3.2.5 Comment les acteurs analysent-ils le processus de changement qui s’opère depuis quelques années ?

Parce qu’il n’est pas de réflexion éthique hors des situations (Lapeyre, 2005, p.2), il nous paraît important d’observer les liens que les acteurs peuvent faire entre la conception de l’école inclusive et son développement à Genève. D’autant plus que, pour reprendre les mots de Gardou, “[lorsqu’un]

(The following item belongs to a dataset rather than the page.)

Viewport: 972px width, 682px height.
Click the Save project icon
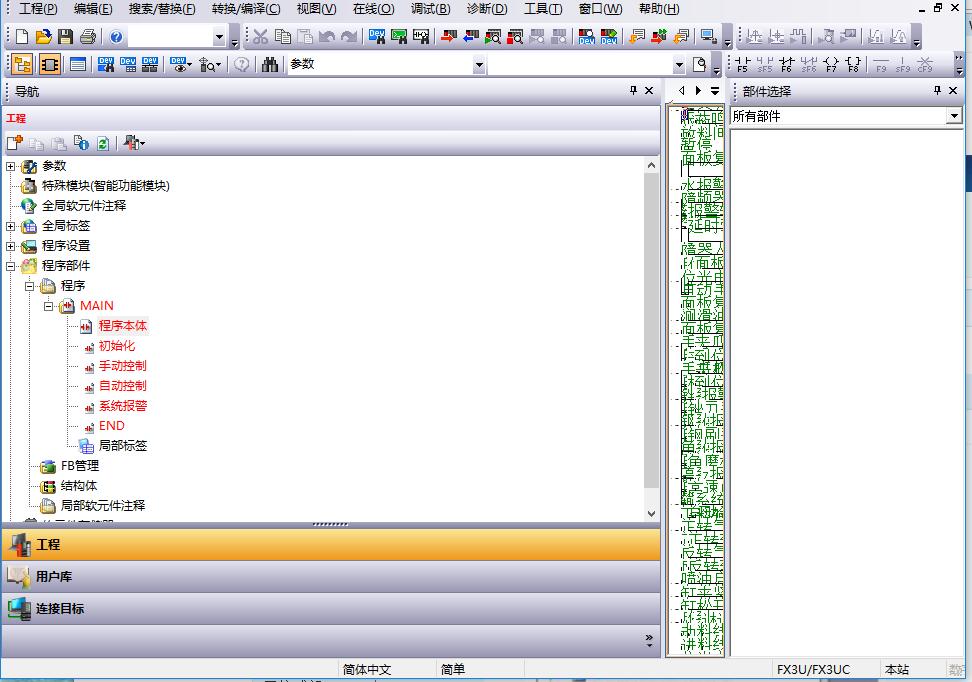click(65, 37)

concept paraît et se diffuse, il est, nous le savons, naturellement sujet à débat. Ni sa signification ni sa valeur ne sont gravées dans le marbre”. (2017, p.1) Ainsi, cette question nous permettra de cerner l’influence de la nouvelle LIP sur les représentations de l’école inclusive des acteurs et si de nouveaux référentiels sont mis à jour. À travers cette dernière question, nous espérons aussi déceler les attentes actuelles des acteurs politiques envers l’école et si ces attentes redéfinissent le concept de l’école inclusive.

3.3 Eléments conclusifs

En définitive, nous espérons que toutes ces questions nous permettront de comprendre comment les décideurs politiques genevois comprennent et s’approprient ce concept de l’école inclusive. Pour répondre à ces différentes questions, nous mobiliserons la théorie des trois “i” (les idées, les intérêts et les institutions) pour analyser “la conception” de cette action publique genevoise et nous utiliserons l’approche par l’analyse séquentielle. Cette dernière nous aidera à porter notre attention sur la première phase d’une action publique : l’identification du problème (Jones, 1970).

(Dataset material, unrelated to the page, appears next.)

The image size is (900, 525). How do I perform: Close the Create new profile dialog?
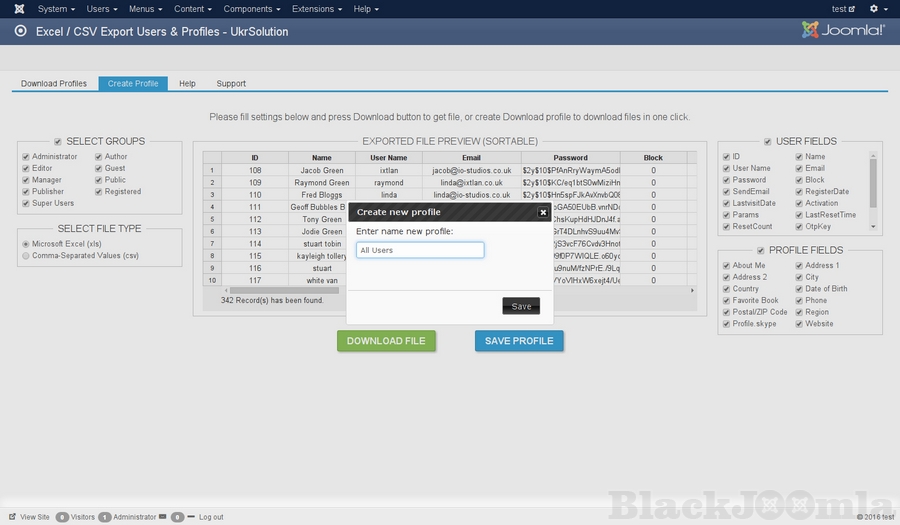pos(543,212)
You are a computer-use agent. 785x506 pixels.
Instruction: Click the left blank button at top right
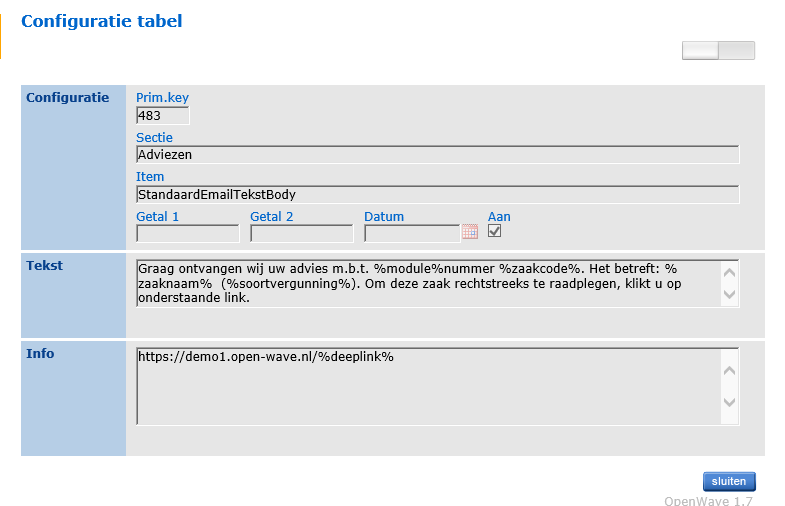coord(700,51)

Rapidement, nous rappelons ici le rôle de ces trois dimensions et les logiques d’action des acteurs dans la conception de l’école inclusive. Le premier “i”, celui des idées à propos de l’école inclusive, nous permettra d’identifier les thématiques et éléments favorisés par les acteurs. Le second

“i” concernant les “intérêts”, nous permettra d’étudier les relations et les jeux des acteurs pour

défendre leur vision sur la solution à adopter (“one track approach”, “two track approach” ou

“mixte”). Ces intérêts seront observés à travers leurs arguments, ces derniers faisant partie de leurs stratégies (Lascoumes et Le Galès, 2012). Le troisième “i” pour “institution”, nous aidera à déterminer le poids des institutions dans les différentes conceptions de l’école inclusive. Enfin, à l’instar de Sonia Revaz (2020), nous nous demanderons si les alliances et oppositions se dessinent au regard d’idées communes ou antagonistes ou si elles proviennent de fonctionnements institutionnels et politiques spécifiques à Genève. Nous espérons ainsi clarifier sur quels fondements cette école inclusive commence à se bâtir dans le canton de Genève, si les intérêts et avis aboutissent à un consensus ou un compromis et si nous apercevons l’émergence d’un nouveau paradigme concernant les valeurs éducatives.